I wish it was just me that underrated chorus as a musical ensemble, but it seems to be pretty universal. Most of my friends are band or orchestra teachers. They always post these great memes from these band or orchestra Facebook pages. I decided to look up chorus Facebook pages and came up short. There are very few chorus memes out there. Why is that? I tried to find various YouTube videos trying to figure out how to help my chorus get better and there wasn’t much either. There is something called ChoralNet, but again, people really don’t post often. Why is there no real sense of community between choral educators? Why isn’t there more sharing of information? It is very alienating and very frustrating.
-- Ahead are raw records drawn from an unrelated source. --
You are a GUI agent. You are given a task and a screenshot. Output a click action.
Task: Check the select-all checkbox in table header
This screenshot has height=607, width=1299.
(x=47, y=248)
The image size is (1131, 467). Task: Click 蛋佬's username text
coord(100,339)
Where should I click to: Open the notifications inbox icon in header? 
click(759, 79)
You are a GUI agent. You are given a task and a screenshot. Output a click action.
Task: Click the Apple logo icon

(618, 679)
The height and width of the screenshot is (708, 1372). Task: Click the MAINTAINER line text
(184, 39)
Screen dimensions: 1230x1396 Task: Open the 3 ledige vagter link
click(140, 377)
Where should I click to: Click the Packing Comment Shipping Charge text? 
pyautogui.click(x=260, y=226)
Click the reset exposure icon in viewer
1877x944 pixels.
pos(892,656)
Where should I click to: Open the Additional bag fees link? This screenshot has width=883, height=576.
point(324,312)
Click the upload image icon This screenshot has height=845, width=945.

I currently am the only chorus teacher in a small school. That means I get to teach the students at every grade level of chorus. I have an elementary chorus, a middle school chorus, and a high school chorus. My elementary chorus is huge with kids that mostly like to sing, learn quickly, and are proud of the end result. They aren’t terribly interested in putting in any extra time, but they seem to like chorus well enough. My middle school chorus is small. The students don’t sing loudly and is filled with the typical middle school attitude where they are afraid to show interest in anything because it isn’t cool. I know for a fact that maybe half of them really love to sing, but wouldn’t want that fact publicized. My high school chorus is a moderate size with a mix of students who love to sing and really want to be there (about 1/3 of the students) and the rest who are there because they need a music credit and because the grade will help bring up their average. In my teaching experience, this is pretty typical of all three of these age groups.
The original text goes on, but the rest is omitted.